Daily YOGA for stress POSTURES

You and your clients can take all of these postures out of the gym and use any time of year.

Chest Expansion Great for good posture, anti-aging, mood elevating and expanding. From a seated or standing position, bring arms behind back and interlace fingers. Draw arms away from the body and at the same time, draw shoulder down and back. Open heart center and breathe deeply into lungs. Activate back muscles. Hold for 10 deep breaths make sure and exhale fully. Repeat several times throughout the day.

Seated Spinal Twist Good for digestion and improved internal organ function. From a seated position with legs extended, draw right knee in towards body and bend it, wrap left arm around bent leg, look over right shoulder. Hold for five deep breaths, repeat on other side.

Knees to Chest Soothes anxiety and stomach upset. Lying down, bring knees into chest, hold onto back of knees and rock slowly from one side of back to the other.

Lying Down Spinal Twist Relieves lower back discomfort. From knees to chest, keep right knee into chest, extend left leg. Draw right knee over straight leg towards floor. Look over right shoulder. Breathe into low back. Don't force or push, just release and breathe. Hold for 10 deep breaths. Switch sides. Ideal for after running, walking or any cardio session.

Inversions Shoulder Stand or Supported Headstand Good for jet lag and hangovers. From Knees to Chest, support lower back with hands, draw legs over head and then slowly towards sky -- keep core firm, engage leg muscles. Keep neck stationary; do not look around. Hold for a few minutes. Release slowly by bringing legs over head and rolling out one vertebrae at a time. Return to Knees to Chest to stabilize back muscles and realign spine.

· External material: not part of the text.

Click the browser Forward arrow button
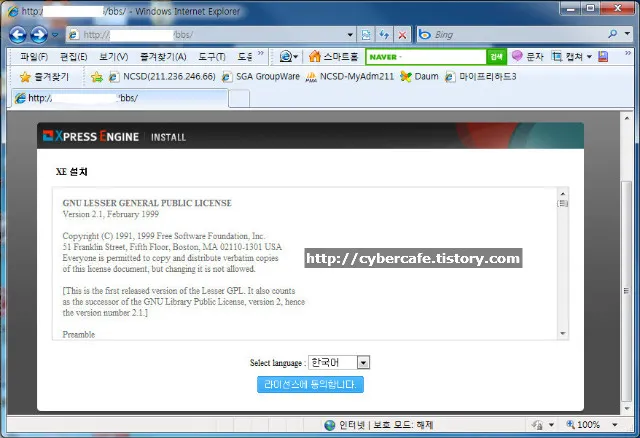This screenshot has height=438, width=640. coord(39,35)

It's a stressful world -- the economy is in question, we are in information overload, negative press is everywhere we turn and obesity is still on the rise. Add the stress of the holidays to this mix and the chances of your clients even showing up to the gym during this time of the year become greatly reduced. Unfortunate, as this is the time of year they need most to de-stress. So what can you do, both to keep your clients coming in and to dump the stress from their workouts?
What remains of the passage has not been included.